Merck said a phase 3 trial study involving patients with extensive stage small-cell lung cancer, a less-common form of the disease, indicated improvement in overall survival rates when Keytruda was combined with chemotherapy, but added the results weren't statistically significant.
“Results of KEYNOTE-604 demonstrated the potential of KEYTRUDA, in combination with chemotherapy, to improve outcomes for patients newly diagnosed with extensive stage small cell lung cancer, a highly aggressive malignancy,” said Dr.
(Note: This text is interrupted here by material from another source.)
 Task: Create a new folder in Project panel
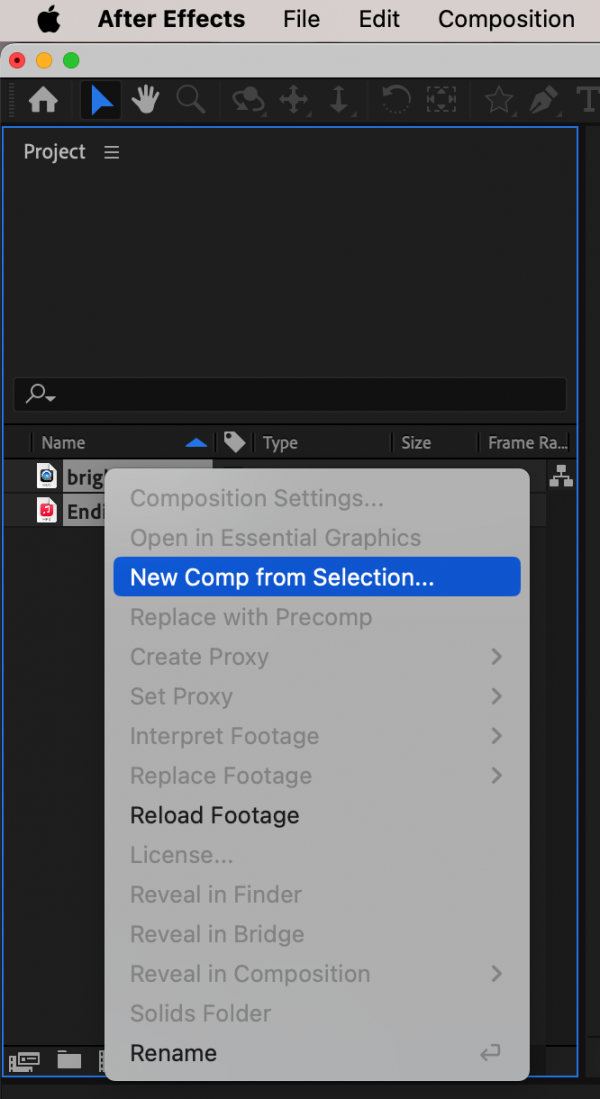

Roy Baynes, senior vice president and head of global clinical development and the chief medical officer for Merck Research Laboratories. “We sincerely thank the patients and investigators for their participation in this study and are committed to helping patients who face difficult-to-treat types of lung cancer.”
Merck shares were marked 0.9% lower in early trading Tuesday to change hands at $90.70 each, a move that would trim the stock's six-month gain to around 8%.
Keytruda, which was first approved in 2014, is Merck's most important drug, notching more than $3 billion in sales over the third quarter, accounting for around a quarter of the group's top line.
Last month, Merck extended its reach into the oncology sector with the $2.7 billion purchase of Woburn, Massachusetts-based ArQule, which focuses on research and development of targeted therapeutics to treat cancers and rare diseases.